→ **Recorded information**:
========================================

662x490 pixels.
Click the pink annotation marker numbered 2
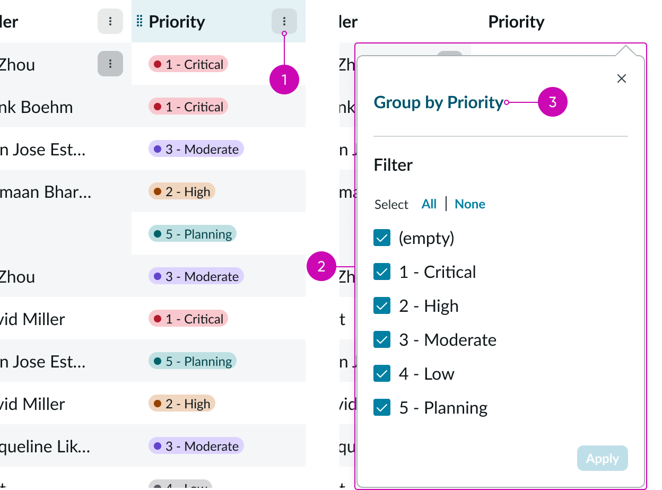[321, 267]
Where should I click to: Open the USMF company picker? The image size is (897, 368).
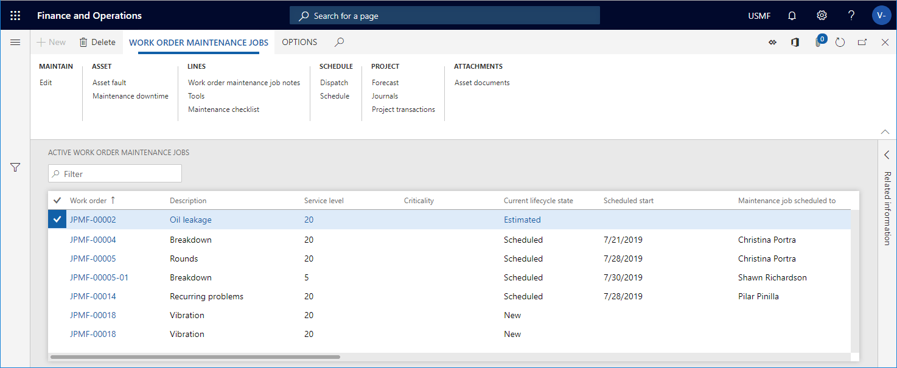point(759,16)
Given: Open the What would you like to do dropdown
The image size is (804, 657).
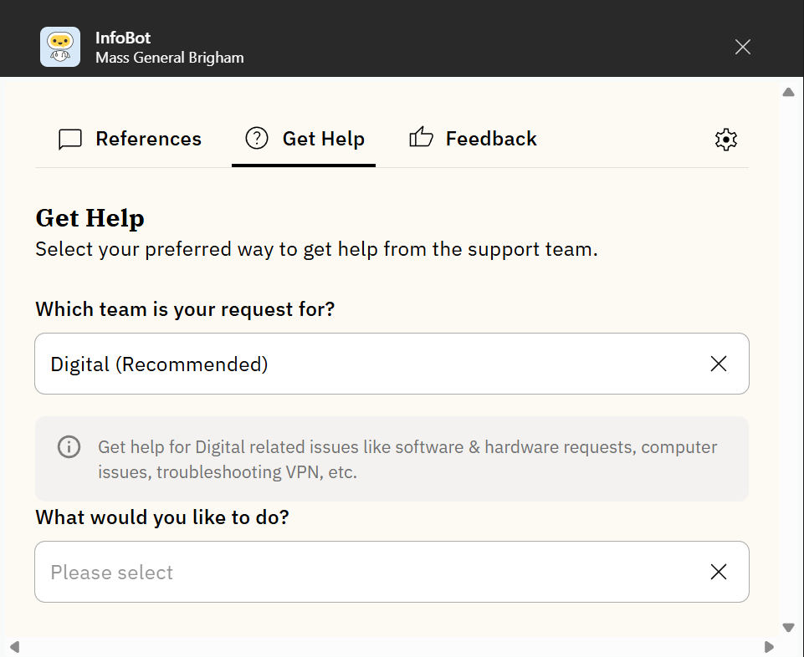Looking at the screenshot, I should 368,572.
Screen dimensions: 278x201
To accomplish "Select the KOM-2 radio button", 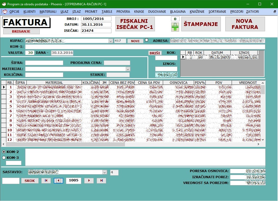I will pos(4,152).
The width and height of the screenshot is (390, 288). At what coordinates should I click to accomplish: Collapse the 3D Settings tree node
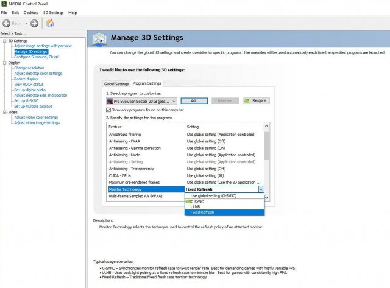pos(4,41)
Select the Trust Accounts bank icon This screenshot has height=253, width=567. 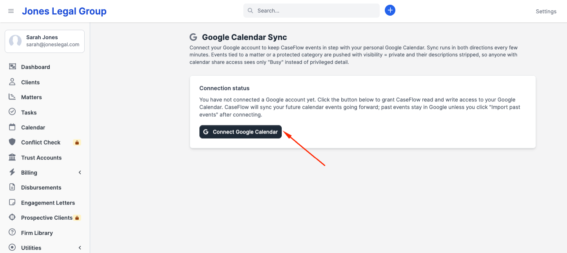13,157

========================================

→ **Given task**: Count the lines of the records that contain the string "size", and reply with the number alone.

→ **Result for this exercise**: 2